↓↓↓

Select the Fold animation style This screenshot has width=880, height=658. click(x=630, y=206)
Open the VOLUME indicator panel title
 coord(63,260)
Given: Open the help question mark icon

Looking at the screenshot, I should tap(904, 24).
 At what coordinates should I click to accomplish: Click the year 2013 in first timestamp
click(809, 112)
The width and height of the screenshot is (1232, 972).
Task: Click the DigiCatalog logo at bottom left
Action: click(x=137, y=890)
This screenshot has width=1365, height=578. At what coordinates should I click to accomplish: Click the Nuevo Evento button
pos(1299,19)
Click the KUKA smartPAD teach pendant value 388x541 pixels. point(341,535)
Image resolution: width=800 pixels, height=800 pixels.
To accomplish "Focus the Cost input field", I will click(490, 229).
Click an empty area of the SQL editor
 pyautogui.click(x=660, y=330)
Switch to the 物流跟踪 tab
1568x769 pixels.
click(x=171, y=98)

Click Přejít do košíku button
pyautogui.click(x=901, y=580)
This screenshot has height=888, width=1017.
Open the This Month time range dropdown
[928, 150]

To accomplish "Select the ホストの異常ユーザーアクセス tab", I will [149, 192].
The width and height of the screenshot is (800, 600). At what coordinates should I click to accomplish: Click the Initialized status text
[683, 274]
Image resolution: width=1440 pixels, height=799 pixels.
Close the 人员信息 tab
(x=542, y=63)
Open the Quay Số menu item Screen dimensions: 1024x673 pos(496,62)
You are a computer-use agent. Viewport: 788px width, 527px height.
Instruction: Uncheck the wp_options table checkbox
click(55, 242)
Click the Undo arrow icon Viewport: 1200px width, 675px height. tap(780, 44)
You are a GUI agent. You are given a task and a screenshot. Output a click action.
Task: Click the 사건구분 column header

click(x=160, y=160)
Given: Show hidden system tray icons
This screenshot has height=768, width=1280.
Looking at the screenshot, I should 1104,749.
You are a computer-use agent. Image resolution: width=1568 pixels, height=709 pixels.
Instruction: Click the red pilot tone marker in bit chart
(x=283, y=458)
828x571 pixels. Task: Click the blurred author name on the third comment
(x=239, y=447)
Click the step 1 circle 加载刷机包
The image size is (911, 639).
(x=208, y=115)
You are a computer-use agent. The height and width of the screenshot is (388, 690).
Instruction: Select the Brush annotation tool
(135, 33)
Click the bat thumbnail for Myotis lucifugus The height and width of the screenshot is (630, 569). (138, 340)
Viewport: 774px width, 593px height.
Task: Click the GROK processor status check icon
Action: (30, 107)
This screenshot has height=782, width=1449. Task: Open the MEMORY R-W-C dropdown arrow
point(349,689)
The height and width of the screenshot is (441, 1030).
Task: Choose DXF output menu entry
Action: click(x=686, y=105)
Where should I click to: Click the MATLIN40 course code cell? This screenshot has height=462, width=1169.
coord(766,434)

↑↑↑

--- Problem requirements ---
Your answer should be the lines of the material above that include "will".

--- Task result ---
To accomplish "Focus the Cost input field", I will click(490, 229).
To accomplish "Select the ホストの異常ユーザーアクセス tab", I will [149, 192].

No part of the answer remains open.